- **TASK**
When you reach the line that contains "Where should I", please begin copying, and carry on exactly to the last line of the material, leaving out every picture.

- **SOURCE MATERIAL**

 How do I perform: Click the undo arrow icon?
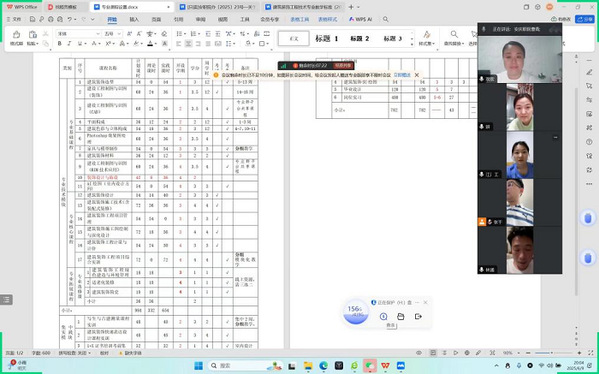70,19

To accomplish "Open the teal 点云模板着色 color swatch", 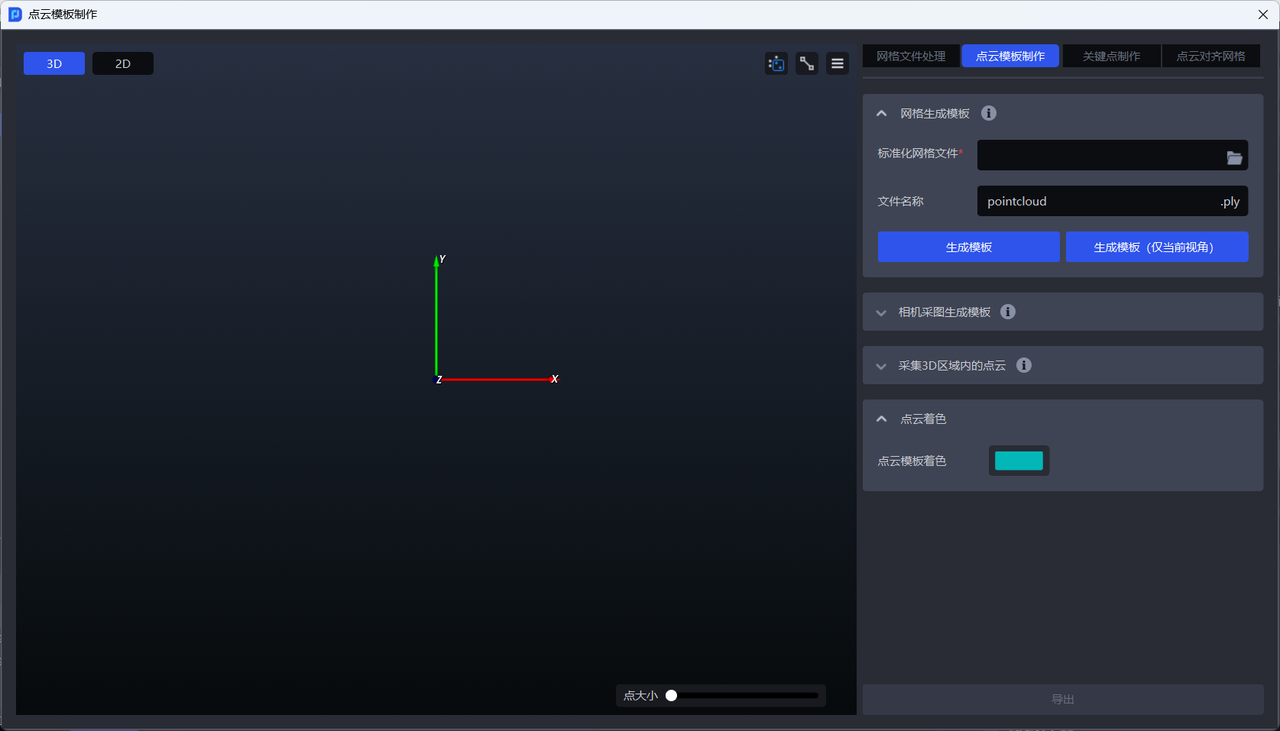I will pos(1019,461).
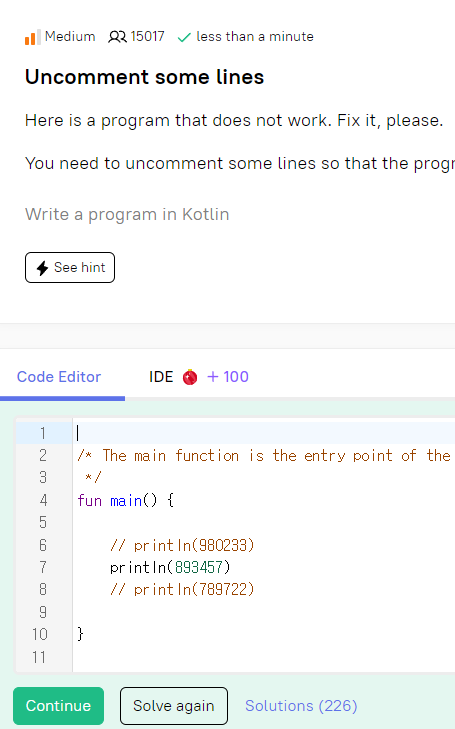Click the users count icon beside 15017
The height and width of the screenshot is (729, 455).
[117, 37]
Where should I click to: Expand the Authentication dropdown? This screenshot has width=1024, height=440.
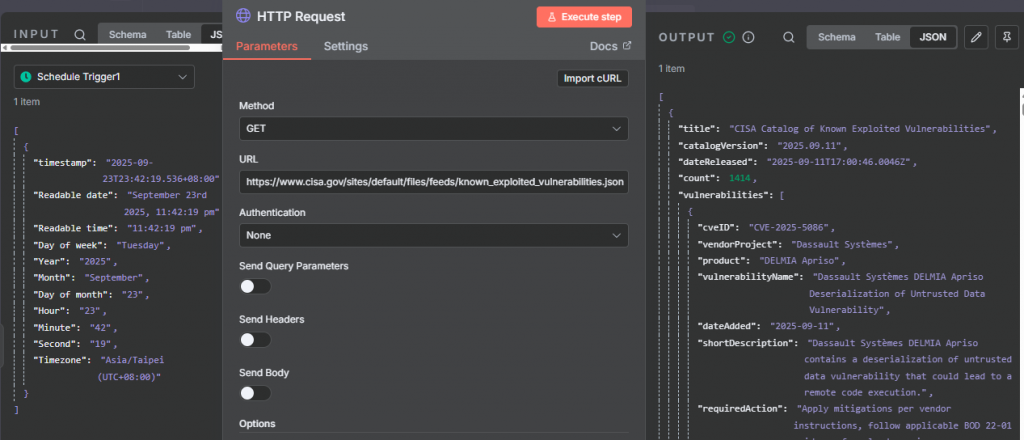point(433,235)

- **RESULT**
Where should I click to: Expand the Authentication dropdown? This screenshot has width=1024, height=440.
point(433,235)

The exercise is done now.